New York Cybersecurity Regs to Take Effect March 1

The state of New York is implementing sweeping new regulations designed to protect insurers, banks and others from the growing wave of electronic security breaches which are making headlines and causing headaches across the financial services industry.

The new rules, slated to take effect March 1, mandate that insurers, banks and other financial services institutions regulated by the Department of Financial Services (DFS) establish and maintain a cybersecurity program. In addition to setting program standards, the 12-page document also provides definitions for companies as well as laying out “Transitional Periods” of 180 days to two years for companies to comply with different parts of the conditions and parameters of the regulations.

Entities must create and maintain written policies, requiring board-level or equal approval, setting out the company’s cybersecurity plan. Companies also must designate a chief information security officer (CISO), either in-house or third-party, who will be required to report annually to the company’s board. The rules call for stress testing of systems and periodic risk assessment and for the inclusion of third party service providers in a company’s cybersecurity plan.

The regulations will be published in the New York State register on March 1 and lay out the Department’s logic in establishing the new standards. According to the document:

“The New York State Department of Financial Services (DFS) has been closely monitoring the ever-growing threat posed to information and financial systems… Given the seriousness of the issue and the risk to all regulated entities, certain regulatory minimum standards are warranted, while not being overly prescriptive so that cybersecurity programs can match the relevant risks and keep pace with technological advances… It is critical for all regulated institutions that have not yet done so to move swiftly and urgently to adopt a cybersecurity program and for all regulated entities to be subject to minimum standards with respect to their programs.”

New York’s regulatory framework is the first of its type in the nation, according to a release from the Governor’s office.

“New York is the financial capital of the world, and it is critical that we do everything in our power to protect consumers and our financial system from the ever-increasing threat of cyber-attacks,” Governor Andrew M. Cuomo said in the statement. “These strong, first-in-the-nation protections will help ensure this industry has the necessary safeguards in place in order to protect themselves and the New Yorkers they serve from the serious economic harm caused by these devastating cyber-crimes.”

Under development since 2014, proposed new regulations were first published in September 2016, followed by a 45-day comment period. Updated proposed regulations were then published in December 2016, followed by a 30-day period for comments. Then in December, N.Y. state delayed implementing the rules and subsequently adjusted some requirements to reflect input from the industry, which asserted the rules were burdensome and said they would need more time to comply.

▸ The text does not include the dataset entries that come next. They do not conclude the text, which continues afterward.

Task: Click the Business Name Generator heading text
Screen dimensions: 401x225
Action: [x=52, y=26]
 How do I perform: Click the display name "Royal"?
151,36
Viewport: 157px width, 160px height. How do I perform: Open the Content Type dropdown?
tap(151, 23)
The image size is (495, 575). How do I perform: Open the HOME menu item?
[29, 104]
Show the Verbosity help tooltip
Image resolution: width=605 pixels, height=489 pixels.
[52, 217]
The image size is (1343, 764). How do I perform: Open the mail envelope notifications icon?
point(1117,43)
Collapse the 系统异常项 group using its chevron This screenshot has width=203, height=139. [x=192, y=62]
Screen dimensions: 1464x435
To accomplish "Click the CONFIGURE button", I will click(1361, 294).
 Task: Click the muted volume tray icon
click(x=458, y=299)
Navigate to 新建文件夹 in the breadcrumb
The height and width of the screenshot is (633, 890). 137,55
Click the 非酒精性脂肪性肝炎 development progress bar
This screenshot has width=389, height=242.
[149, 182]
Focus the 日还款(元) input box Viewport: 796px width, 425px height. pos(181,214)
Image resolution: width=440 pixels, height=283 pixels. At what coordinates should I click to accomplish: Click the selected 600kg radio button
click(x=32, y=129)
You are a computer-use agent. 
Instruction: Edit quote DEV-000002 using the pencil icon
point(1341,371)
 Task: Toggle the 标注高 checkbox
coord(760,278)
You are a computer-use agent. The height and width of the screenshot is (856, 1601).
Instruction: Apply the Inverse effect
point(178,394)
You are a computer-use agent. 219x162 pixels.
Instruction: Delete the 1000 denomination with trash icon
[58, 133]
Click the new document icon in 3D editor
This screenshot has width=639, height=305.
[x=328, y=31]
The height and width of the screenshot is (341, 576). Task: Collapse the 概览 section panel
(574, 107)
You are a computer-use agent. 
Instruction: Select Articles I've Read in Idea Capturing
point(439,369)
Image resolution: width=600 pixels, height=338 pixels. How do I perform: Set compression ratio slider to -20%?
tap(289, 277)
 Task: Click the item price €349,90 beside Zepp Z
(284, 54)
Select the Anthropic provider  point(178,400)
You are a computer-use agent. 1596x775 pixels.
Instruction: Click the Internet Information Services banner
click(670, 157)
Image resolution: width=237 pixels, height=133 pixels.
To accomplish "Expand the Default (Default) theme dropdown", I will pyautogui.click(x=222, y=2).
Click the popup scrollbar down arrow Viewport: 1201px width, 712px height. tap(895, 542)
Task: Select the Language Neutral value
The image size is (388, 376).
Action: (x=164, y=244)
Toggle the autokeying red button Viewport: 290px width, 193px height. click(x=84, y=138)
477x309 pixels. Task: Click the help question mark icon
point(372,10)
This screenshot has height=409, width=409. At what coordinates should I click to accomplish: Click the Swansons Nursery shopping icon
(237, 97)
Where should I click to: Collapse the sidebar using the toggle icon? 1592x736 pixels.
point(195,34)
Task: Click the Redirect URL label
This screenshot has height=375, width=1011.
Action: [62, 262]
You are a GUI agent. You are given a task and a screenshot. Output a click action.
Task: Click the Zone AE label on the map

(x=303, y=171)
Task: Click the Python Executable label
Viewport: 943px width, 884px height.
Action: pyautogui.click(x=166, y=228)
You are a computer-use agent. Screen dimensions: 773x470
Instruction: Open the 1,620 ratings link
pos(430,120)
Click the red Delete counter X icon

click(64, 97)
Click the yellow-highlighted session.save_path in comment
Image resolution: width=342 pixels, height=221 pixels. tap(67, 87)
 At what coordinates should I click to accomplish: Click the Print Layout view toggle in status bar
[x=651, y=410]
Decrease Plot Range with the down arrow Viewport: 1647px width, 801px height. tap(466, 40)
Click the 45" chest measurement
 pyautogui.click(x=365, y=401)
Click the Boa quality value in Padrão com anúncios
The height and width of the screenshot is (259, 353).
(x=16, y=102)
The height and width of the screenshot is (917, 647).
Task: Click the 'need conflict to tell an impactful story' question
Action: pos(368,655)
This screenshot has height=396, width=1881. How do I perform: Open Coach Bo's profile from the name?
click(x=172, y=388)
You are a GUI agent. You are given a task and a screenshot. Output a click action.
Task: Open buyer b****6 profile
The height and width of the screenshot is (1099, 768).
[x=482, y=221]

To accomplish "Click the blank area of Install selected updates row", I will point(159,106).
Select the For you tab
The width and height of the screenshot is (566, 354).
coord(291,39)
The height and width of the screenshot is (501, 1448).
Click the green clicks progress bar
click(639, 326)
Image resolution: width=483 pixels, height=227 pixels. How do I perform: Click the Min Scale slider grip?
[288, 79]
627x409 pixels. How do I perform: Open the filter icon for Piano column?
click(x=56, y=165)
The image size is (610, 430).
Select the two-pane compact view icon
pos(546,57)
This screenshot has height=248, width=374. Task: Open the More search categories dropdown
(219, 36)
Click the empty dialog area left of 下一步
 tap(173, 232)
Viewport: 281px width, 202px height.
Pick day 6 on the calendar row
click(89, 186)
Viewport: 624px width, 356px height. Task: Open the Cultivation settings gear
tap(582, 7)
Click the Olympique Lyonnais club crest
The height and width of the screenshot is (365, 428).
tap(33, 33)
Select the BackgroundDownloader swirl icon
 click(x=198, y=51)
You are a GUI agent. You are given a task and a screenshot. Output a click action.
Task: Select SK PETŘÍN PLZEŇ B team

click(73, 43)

In addition to these accommodations, DFS took measures not to burden smaller businesses by establishing limited exemptions for companies with fewer than 10 employees, less than $5 million in gross annual revenue in each of the last three fiscal years from New York business operations, or less than $10 million in year-end assets.

According to the statement from the Governor’s office, the new regulations mandate:

• Controls relating to the governance framework for a robust cybersecurity program including requirements for a program that is adequately funded and staffed, overseen by qualified management, and reported on periodically to the most senior governing body of the organization

• Risk-based minimum standards for technology systems including access controls, data protection that includes encryption, and penetration testing

• Required minimum standards to help address any cyber breaches including an incident response plan, preservation of data to respond to such breaches, and notice to DFS of material events

• Accountability by requiring identification and documentation of material deficiencies, remediation plans and annual certifications of regulatory compliance to DFS

While cybersecurity has become an outsized concern for many business as high-profile breaches have played out in the media, sometime drawing in millions of consumers and costing companies millions of dollars in addition to precious reputational damage, many businesses remain under—or unprepared—for the challenges posed by cyber threats.

Indeed, The Hiscox Cyber Readiness Report 2017 surveyed managers and IT specialists at 3,000 small to large companies in the U.S., U.K. and Germany and found that just over half, 53%, of businesses are ill-prepared to deal with cyber-attacks. The study ranked companies from novice to expert in four key areas: strategy, resourcing, technology and process. Only 30% qualified as “expert” in their overall cyber readiness, of which 49% were U.S.-based companies.

Bribery and Corruption: What’s the best approach?

On Feb. 17, Samsung empire’s heir Lee Jae-yong was arrested on corruption and bribery charges connected to a nationwide political scandal in South Korea. While this is unlikely to directly impact the global tech behemoth in day-to-day matters, it is important to investigate how firms and governments can work together more successfully to combat white collar crime and corruption.

An international affair
The fight against bribery and corruption has historically been led by the United States, the first country to implement tough legislation with the Foreign Corrupt Practices Act of 1977. The federal law was enacted to address accounting transparency requirements and to make bribery of foreign government officials illegal.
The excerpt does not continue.